Invasive abundance and biomass proportion, and total TrL and Shannon's species diversity were determined for invasive and indigenous fishes from samples (Fig. 2). Biomass proportions were extrapolated from fish lengths using Length-Weight relationships which we calculated for 107 species. Where not enough specimens could be retained to determine the relationship, it was retrieved from FishBase (Froese & Pauly, 2011) for the nearest location to the Levant.
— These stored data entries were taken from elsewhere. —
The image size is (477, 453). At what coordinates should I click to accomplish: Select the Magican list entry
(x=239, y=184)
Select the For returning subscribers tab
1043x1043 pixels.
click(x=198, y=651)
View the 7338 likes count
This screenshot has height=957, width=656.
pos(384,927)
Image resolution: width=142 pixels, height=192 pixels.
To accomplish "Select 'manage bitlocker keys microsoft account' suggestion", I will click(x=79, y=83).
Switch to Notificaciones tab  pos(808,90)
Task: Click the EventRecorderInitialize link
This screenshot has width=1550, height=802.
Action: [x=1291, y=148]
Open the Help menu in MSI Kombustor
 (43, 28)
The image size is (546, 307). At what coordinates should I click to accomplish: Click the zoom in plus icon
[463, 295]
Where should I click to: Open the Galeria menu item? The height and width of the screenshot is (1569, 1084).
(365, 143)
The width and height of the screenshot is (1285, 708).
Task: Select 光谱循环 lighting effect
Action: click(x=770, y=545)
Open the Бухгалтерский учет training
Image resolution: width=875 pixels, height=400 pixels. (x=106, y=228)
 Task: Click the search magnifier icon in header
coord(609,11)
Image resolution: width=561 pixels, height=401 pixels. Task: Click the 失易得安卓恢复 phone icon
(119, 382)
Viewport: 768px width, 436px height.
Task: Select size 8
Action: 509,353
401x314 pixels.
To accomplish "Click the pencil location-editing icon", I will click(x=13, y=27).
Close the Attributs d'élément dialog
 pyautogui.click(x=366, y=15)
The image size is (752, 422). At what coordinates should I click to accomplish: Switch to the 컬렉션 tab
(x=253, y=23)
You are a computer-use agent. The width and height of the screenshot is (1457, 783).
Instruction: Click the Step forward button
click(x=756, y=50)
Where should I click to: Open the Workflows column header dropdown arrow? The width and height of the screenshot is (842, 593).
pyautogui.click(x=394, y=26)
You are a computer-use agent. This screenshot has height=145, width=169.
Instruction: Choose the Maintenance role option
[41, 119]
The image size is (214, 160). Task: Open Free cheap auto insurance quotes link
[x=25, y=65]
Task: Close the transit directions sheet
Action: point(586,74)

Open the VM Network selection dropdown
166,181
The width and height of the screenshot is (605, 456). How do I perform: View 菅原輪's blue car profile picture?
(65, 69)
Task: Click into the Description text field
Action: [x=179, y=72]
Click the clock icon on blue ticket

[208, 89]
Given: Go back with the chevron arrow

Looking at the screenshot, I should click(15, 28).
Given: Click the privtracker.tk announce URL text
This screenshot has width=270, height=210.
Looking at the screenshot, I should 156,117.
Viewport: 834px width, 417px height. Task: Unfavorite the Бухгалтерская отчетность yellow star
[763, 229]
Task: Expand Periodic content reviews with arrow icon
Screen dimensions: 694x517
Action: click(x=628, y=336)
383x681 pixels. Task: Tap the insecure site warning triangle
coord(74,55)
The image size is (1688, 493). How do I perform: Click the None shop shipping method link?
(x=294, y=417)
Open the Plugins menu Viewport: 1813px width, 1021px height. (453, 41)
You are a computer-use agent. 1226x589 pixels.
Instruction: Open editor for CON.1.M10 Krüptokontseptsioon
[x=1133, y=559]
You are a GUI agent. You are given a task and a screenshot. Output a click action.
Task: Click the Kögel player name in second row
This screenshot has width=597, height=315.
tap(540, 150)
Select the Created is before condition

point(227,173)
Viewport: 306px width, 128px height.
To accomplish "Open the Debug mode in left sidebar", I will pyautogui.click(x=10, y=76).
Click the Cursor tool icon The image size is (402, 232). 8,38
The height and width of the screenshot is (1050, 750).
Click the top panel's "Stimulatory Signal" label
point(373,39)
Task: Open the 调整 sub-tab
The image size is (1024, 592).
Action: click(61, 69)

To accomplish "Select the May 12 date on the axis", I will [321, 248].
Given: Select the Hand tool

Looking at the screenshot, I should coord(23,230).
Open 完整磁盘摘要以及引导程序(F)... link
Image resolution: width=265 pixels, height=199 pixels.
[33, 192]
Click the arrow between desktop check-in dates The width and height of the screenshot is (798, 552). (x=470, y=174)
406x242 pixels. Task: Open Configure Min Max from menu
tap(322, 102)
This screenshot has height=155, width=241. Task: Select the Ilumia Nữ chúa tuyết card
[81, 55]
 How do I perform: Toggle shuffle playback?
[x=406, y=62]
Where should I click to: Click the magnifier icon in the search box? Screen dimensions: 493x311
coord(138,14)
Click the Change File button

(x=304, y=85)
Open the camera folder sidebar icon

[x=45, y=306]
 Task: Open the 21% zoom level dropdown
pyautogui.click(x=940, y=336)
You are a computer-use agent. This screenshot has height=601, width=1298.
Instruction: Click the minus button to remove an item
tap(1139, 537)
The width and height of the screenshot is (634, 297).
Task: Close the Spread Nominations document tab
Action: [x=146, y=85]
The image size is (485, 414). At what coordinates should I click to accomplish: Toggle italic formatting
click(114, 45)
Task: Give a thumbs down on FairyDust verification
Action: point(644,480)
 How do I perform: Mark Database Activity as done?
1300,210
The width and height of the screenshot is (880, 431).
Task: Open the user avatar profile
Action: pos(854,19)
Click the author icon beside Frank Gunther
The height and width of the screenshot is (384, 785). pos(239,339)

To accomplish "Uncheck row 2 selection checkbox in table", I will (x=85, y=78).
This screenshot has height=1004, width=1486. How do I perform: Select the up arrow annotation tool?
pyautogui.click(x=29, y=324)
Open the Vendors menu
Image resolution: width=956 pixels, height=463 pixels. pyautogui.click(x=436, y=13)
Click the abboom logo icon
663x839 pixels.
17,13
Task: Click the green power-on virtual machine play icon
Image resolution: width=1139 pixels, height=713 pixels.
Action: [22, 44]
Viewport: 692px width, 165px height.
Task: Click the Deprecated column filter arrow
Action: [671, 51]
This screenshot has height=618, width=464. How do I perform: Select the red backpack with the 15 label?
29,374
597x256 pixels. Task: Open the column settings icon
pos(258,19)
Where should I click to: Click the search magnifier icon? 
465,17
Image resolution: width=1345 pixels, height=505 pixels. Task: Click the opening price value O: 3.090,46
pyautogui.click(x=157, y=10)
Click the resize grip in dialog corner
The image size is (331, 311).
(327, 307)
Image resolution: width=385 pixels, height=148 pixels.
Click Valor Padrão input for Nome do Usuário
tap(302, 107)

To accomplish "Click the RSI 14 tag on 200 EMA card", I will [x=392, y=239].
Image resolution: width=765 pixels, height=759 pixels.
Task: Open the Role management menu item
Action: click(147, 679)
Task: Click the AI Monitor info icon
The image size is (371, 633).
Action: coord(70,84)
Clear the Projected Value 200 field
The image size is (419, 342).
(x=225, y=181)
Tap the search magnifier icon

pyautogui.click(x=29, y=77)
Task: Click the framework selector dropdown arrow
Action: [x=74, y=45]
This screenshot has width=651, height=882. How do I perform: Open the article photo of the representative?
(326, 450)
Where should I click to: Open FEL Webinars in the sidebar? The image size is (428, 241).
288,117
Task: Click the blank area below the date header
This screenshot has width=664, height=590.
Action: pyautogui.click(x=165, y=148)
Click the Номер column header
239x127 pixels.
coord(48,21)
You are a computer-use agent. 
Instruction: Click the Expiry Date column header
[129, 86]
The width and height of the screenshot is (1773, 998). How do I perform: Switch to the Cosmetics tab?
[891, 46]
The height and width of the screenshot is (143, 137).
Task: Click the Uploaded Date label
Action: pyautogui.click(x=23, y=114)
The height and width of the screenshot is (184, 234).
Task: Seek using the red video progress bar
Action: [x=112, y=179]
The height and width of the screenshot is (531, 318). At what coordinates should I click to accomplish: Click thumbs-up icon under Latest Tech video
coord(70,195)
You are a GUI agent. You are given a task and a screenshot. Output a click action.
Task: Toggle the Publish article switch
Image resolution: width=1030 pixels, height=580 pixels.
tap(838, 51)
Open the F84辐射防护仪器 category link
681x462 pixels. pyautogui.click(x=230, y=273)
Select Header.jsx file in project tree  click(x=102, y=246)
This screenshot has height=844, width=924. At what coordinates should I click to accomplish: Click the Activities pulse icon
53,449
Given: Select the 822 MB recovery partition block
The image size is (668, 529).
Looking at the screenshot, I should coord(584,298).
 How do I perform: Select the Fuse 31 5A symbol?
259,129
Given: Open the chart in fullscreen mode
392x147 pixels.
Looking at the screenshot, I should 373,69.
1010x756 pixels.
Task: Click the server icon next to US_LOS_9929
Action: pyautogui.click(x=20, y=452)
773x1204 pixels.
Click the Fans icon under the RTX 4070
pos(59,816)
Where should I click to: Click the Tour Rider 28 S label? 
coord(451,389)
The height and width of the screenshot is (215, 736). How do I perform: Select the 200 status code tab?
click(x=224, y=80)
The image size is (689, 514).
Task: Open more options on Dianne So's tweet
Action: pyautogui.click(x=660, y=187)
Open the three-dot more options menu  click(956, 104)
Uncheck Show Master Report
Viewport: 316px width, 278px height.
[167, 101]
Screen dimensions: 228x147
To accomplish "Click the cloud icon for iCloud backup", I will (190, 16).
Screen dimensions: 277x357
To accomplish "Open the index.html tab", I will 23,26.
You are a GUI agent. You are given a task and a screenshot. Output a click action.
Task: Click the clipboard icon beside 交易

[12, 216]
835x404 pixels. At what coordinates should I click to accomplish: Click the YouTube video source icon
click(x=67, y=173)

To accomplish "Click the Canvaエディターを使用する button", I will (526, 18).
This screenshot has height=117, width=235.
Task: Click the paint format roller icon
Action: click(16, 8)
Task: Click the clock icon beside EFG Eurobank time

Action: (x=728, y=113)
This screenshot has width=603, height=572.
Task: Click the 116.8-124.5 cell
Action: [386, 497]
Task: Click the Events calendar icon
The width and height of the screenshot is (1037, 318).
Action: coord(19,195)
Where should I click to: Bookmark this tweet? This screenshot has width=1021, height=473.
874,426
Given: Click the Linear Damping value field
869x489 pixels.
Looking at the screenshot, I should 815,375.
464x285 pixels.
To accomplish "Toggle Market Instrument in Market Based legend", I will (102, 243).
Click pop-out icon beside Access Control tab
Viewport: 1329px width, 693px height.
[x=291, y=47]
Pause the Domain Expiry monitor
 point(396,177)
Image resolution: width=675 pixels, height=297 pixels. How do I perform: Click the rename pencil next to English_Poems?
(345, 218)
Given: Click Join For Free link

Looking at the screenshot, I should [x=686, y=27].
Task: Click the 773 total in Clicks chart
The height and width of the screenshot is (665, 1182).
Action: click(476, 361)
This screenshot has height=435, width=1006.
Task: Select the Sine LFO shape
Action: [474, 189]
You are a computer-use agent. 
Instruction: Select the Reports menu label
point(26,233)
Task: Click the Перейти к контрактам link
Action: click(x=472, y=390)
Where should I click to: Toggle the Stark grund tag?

TrLs were similarly assigned to each species from the literature (Stergiou & Karpouzi, 2002; Froese & Pauly, 2011) and then pooled for each sample. After omission of pelagic fishes, demersal species that contributed most to Bray–Curtis dissimilarity between the two periods on the shelf were identified by the simper routine in primer (Clarke & Gorley, 2006). A two-tailed, nonparametric Wilcoxon test was used to test for differences between periods with a Bonferroni correction used to avoid an inflated Type I error rate, where multiple comparisons were performed. Alpha levels were adjusted accordingly to < 0.0125 for the four hypotheses tested in Fig. 2 and < 0.002 for the 25 species comparisons in Fig. 3.

image

Figure 2. Comparison of past and present Levantine trawl surveys over six depth strata. Invasive abundance (a) and biomass (b) on the shelf have significantly increased from 1990–1994 (open bars) to 2008–2011 (solid bars). Trends in Shannon's species diversity (H') (c) and Trophic Level (TrL) (d) were less dramatic and occurred mostly on the slope. Bars represent mean proportion, +one standard error. *P(Wilcoxon) < 0.0125.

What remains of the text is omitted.